A combination of medieval techniques and perfect ‘terroir’ has resulted in an outstanding range of apple ciders, wines and even Method Champanoise.

Story & Photos by John Kruger

There’s quite a pedigree to apple cider. The first champagnes were made from cider, it was once the drink of English aristocrats, and it was imbibed as a health food by American presidents. A small cidery on the outskirts of Burra, South Australia, is producing method traditional – yet unique – ciders that are winning awards for their creators Tony and Susan Thorogood. “We have always loved apples,” Tony says. “But we had to buy land and start making cider because we had a vision of what cider should taste like and we couldn’t find a cider that remotely approached that.”

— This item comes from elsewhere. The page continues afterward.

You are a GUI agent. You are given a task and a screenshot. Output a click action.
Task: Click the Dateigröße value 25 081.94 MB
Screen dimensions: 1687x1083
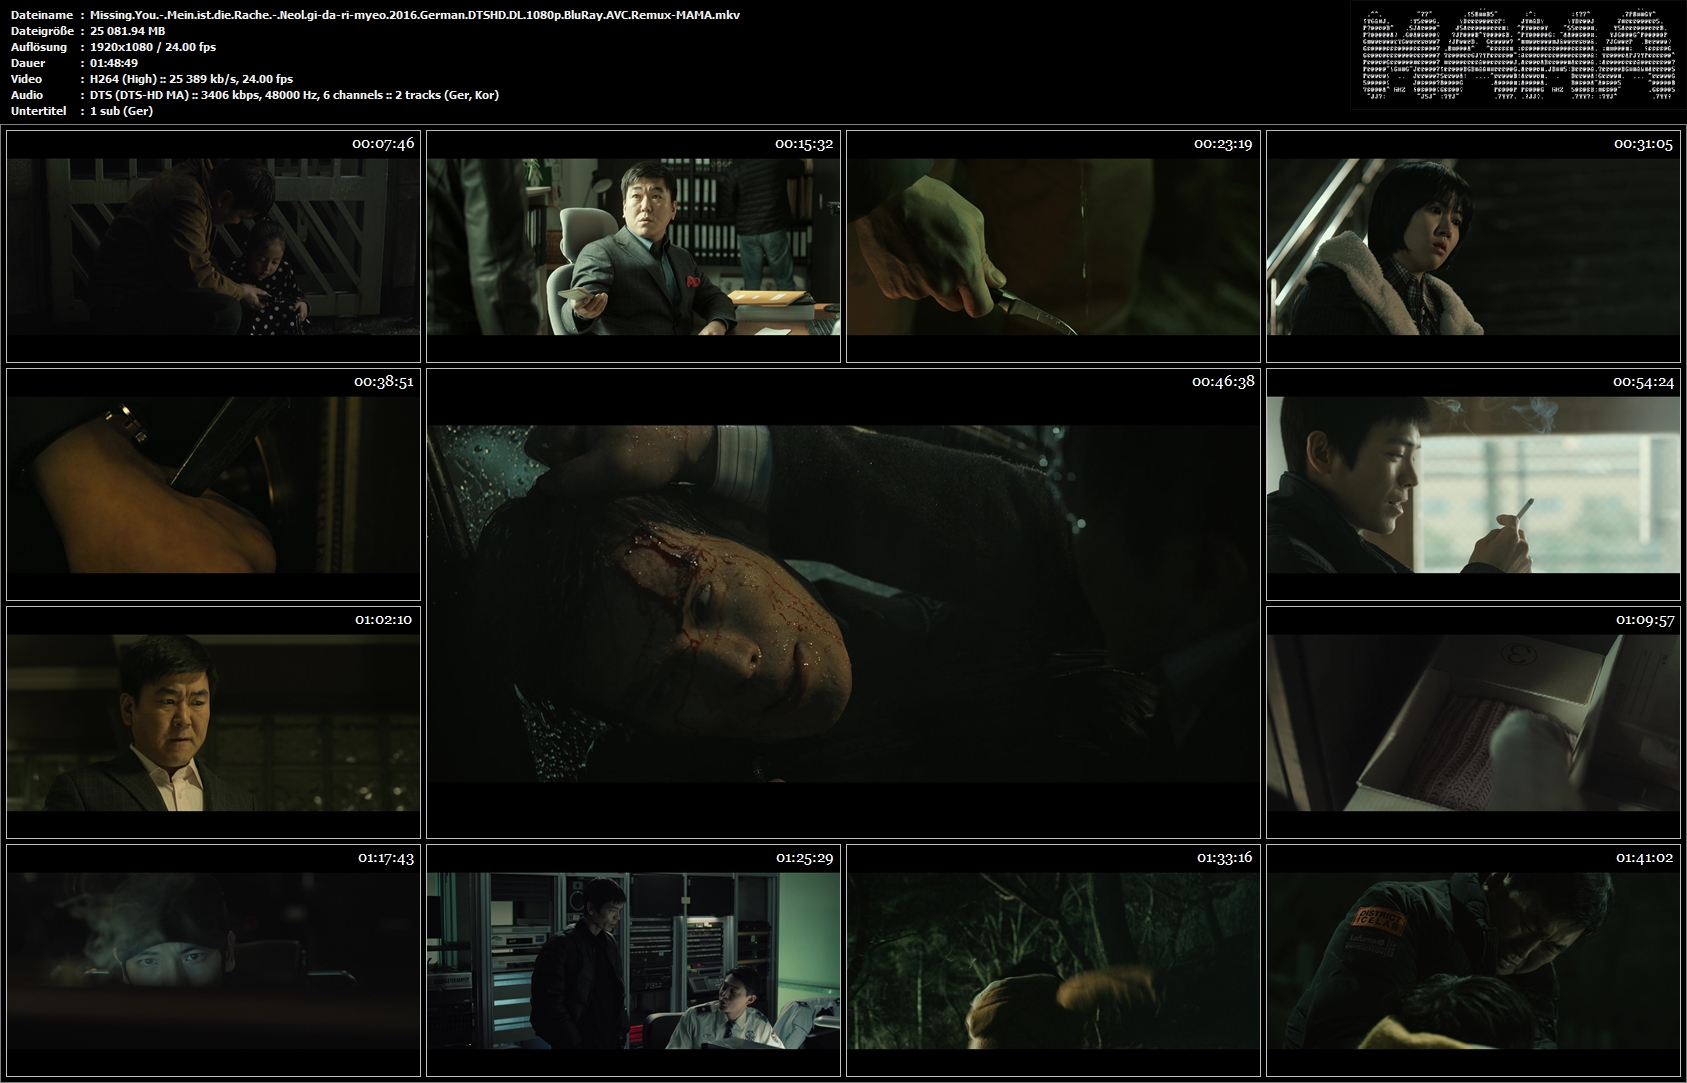(x=128, y=31)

Tony and Susan set up their cidery in what turned out to be the perfect locality for growing cider apples. Burra has the cold winters they need for leaf and fruit development, warm summers for sugar levels and low rainfall to keep them packed with flavour. As the French suggest, it’s all about the ‘terroir’ and the hillsides around the historic mining town of Burra, once known for its copper deposits, have the right terroir. Real cider is fruity and smooth, it can be very dry or quite sweet, and is generally higher in alcohol than most beers, but with a clean, crisp and satisfying finish. The Thorogoods are producing a new and very palatable cider in this venerable tradition.